> _TASK BRIEF_
Look for "computer" in the listing below. Gather each line that contains it.

> _GIVEN RECORDS_
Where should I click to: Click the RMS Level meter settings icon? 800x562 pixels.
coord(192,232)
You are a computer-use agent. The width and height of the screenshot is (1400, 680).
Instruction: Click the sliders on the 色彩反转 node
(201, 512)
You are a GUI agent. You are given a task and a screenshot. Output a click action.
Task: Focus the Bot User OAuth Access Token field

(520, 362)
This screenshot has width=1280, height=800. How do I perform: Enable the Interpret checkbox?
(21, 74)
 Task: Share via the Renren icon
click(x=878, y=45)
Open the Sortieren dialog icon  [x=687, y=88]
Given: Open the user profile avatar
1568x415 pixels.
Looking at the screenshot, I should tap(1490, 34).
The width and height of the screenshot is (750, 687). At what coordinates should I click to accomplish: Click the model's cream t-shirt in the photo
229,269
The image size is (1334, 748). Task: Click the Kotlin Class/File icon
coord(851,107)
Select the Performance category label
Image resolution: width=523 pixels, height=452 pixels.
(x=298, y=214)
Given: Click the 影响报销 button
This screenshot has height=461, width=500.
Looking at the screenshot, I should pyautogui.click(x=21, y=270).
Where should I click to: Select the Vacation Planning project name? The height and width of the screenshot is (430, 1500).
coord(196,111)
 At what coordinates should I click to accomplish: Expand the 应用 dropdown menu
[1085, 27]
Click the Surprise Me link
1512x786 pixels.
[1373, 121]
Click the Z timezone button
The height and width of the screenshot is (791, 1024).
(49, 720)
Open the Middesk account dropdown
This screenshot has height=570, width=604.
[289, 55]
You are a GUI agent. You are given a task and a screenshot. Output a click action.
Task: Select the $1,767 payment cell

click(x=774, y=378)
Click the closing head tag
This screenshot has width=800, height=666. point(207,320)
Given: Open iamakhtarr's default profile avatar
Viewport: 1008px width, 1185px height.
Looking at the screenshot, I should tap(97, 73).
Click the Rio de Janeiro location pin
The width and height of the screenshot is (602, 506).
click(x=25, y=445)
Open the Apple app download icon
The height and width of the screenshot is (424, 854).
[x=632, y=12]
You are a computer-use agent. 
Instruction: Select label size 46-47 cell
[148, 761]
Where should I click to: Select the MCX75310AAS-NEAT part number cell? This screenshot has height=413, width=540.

> _ANSWER FOR THE TASK_
You are a computer-use agent. The width and height of the screenshot is (1400, 680).
You are a computer-use agent. 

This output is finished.